*SELECTION*.
Top New Addition: Boban Marjanovic
The Pistons signed Marjanovic to a three-year, $21 million deal early in free agency and the San Antonio Spurs opted not to match the offer for the restricted free agent. During Marjanovic’s lone season with the Spurs, the 7’3 center averaged 5.5 points and 3.6 rebounds on 60 percent shooting – quickly becoming a fan favorite in the process. Those numbers don’t immediately grab your attention, but his per-36-minute averages of 21 points and 13.7 rebounds should make everyone curious about what the big guy could potentially do with extended minutes.
– Lang Greene
WHO WE LIKE
- Stan Van Gundy
The arrival of Van Gundy signaled the dawn of a new era in Detroit and the executive/coach hasn’t disappointed, leading to the club back to the playoffs in year two of his reign. Van Gundy hired a strong staff of assistant coaches to implement his system and philosophy, and the talent he’s acquired during his short tenure has been impressive. The Pistons, at Van Gundy’s direction, are slowly building a team that will eventually compete for Eastern Conference supremacy. Key word: eventually.
- Tobias Harris
The Pistons acquired Harris at last season’s trade deadline from the Orlando Magic in exchange for veterans Ersan Ilyasova and Brandon Jennings. The Magic subsequently traded Ilyasova to Oklahoma City and allowed Jennings to walk in free agency to New York. But Harris will be a focal point of Detroit’s retooling project and he averaged 16.6 points on 48 percent shooting in 27 appearances with the Pistons last year. With a full training camp, Harris should be ready for an even larger role in Detroit’s talented rotation.
- Henry Ellenson
It remains to be seen if Ellenson can crack Detroit’s nightly rotation as a rookie, but the Pistons were able to get solid value with the No. 18 pick of the draft in the former Marquette University standout. During his lone collegiate season, Ellenson averaged 17 points and 9.7 rebounds on 45 percent shooting from the floor. At 6’11, Ellenson possesses the ability to put the ball on the floor and has range on his jumper out to the NBA three-point line, making him one of this year’s most intriguing rookies.
- Duo of Andre Drummond and Reggie Jackson
Drummond emerged as an All-Star last season and was named to the All-NBA Third Team after playing at a very high level. The team locked Drummond into a new five-year deal this summer and the center’s free agency process was devoid of any real drama. Jackson’s growth in his first full season as a starting floor general was promising. Now, the question is can Jackson follow Drummond’s footsteps and enter the All-Star discussion? Either way, the Pistons are anchored by their talented duo and with both guys just scratching the surface of their potential, good times are ahead in Detroit.
– Lang Greene
SALARY CAP 101
The Pistons went under the NBA’s $94.1 million salary cap to sign players like Ish Smith, Jon Leuer and Boban Marjanovic before re-signing Andre Drummond to a five-year, $127.2 million deal. While the team still has its $2.9 million Room Exception, Detroit is well over the cap with 14 guaranteed players. Lorenzo Brown, Ray McCallum and Trey Freeman (reportedly) will fight for the one remaining roster spot.

*GOALS*.
A) In the Pistons preview, list each name or pairing given its own line under the heading "WHO WE LIKE".
B) Extend the Pistons preview past its final sentence.
The entries that follow are separate material and have no connection to the Pistons preview.

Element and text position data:

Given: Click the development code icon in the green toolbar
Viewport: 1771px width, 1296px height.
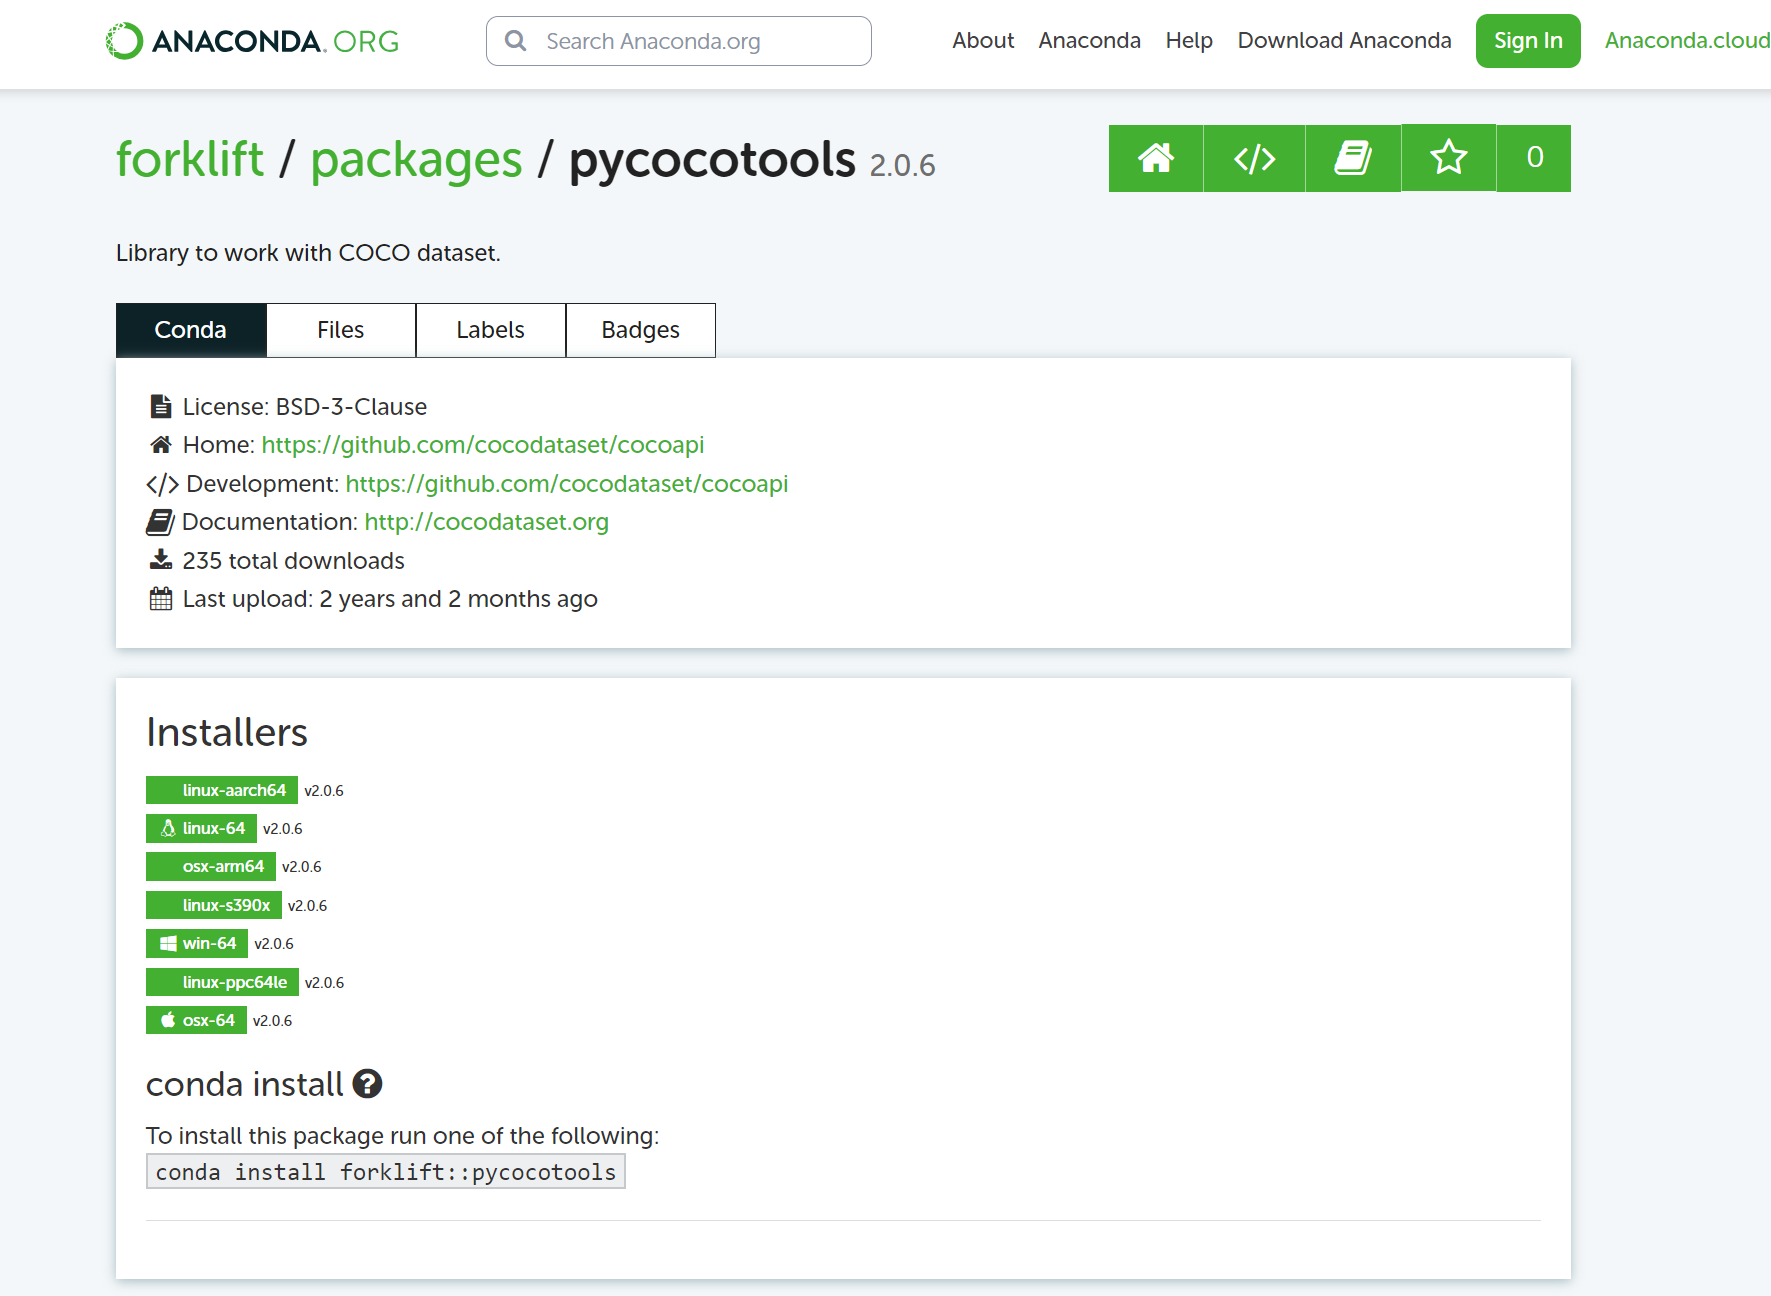Looking at the screenshot, I should tap(1253, 158).
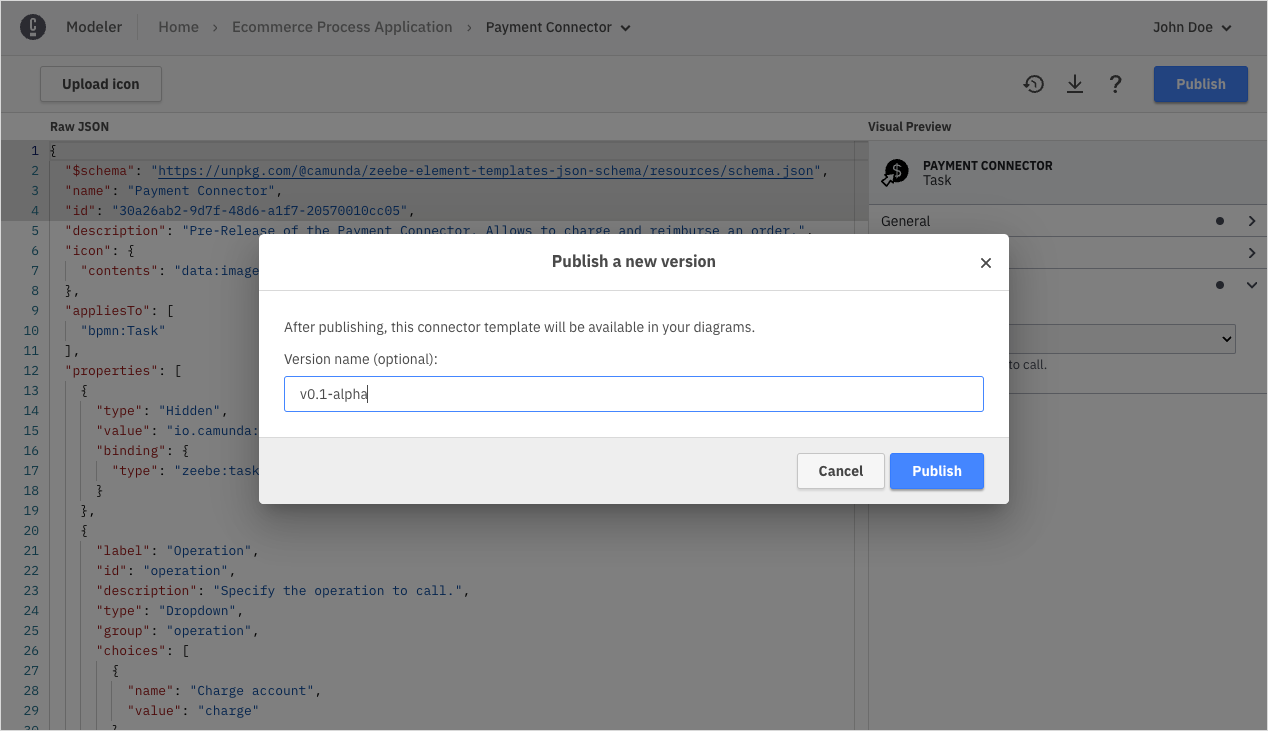Image resolution: width=1268 pixels, height=731 pixels.
Task: Cancel the publish dialog
Action: [840, 471]
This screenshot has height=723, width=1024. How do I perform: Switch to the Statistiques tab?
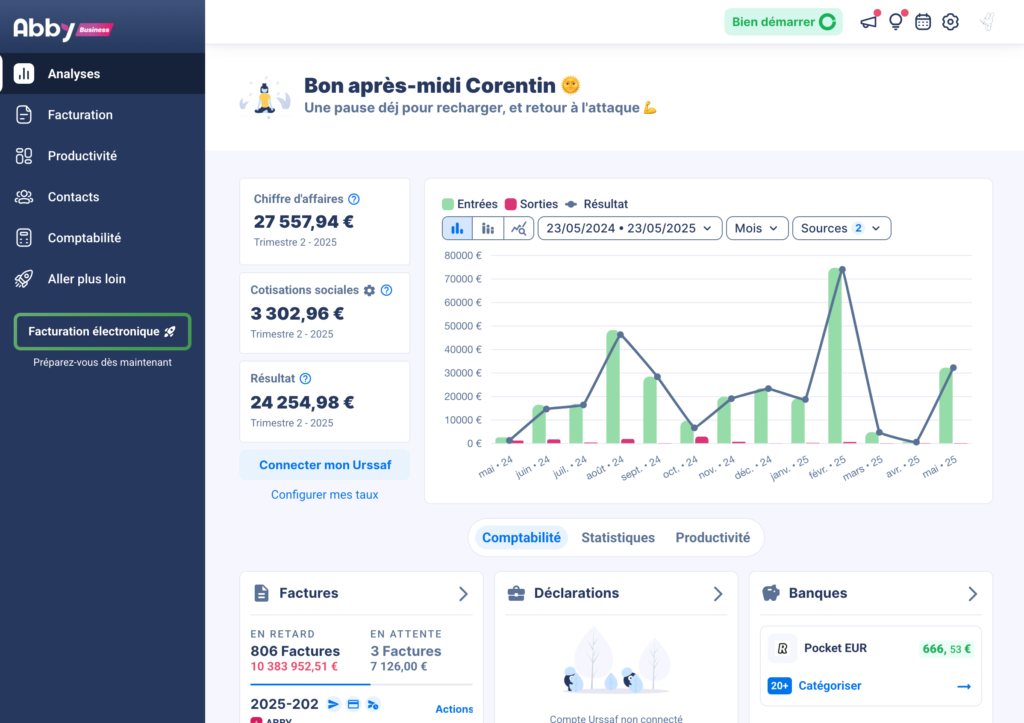point(618,538)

*OUTPUTS*.
A) Stan Van Gundy; Tobias Harris; Henry Ellenson; the duo of Andre Drummond and Reggie Jackson.

B)
Looking ahead, the Pistons do not project to have spending power next summer, under a projected $102 million cap. That assumes the team takes Stanley Johnson’s rookie-scale option before November. The team also has until the end of October to extend Kentavious Caldwell-Pope and/or Reggie Bullock.
– Eric Pincus
Led by Drummond, the Pistons ranked second in the league in rebounding last season, pulling down 46.3 boards per contest. The team features plenty of wing guys who are capable of pulling down five or more rebounds on any given night such as Harris, Johnson and Morris. The addition of Marjanovic and Leuer add even more guys cable of cleaning the glass next season.
– Lang Greene
Three-point shooting and ball distribution are two areas of weakness for the Pistons heading into the season. Detroit shot just 34.5 percent from long range last year, which put them in the bottom third of the league. The Pistons also ranked near the bottom of the league in assists (27th). The addition of Smith will help the team’s playmaking ability, but long-range marksmanship is still an area that needs to improve.
– Lang Greene
THE BURNING QUESTION
How will the Detroit Pistons handle success?
The Pistons experienced some success last season by securing a playoff berth, which has heightened expectations and put pressure on this unit. The franchise won’t have the cloak of anonymity this season, as opposing teams around the league will take the club a bit more seriously. But success isn’t guaranteed moving forward. Plenty of teams over the years have seemingly experienced a breakthrough season only to crash back to earth with a resounding thud the following campaign. Success has a way of corrupting and when teams start reading their own press clippings, disaster typically follows shortly thereafter. But the Pistons have assembled a mostly blue-collar bunch that takes pride in rolling up their sleeves to grind out victories. If the team is truly ready to take the next step in their development and avoid the trappings of success, there’s no reason why an Eastern Conference Semifinals trip shouldn’t be considered an achievable goal.
– Lang Greene
Deep Bench Stays Ready for the Pelicans
Though out of the rotation, DeAndre Liggins and Jordan Crawford are staying ready to step up and contribute for New Orleans, writes David Yapkowitz.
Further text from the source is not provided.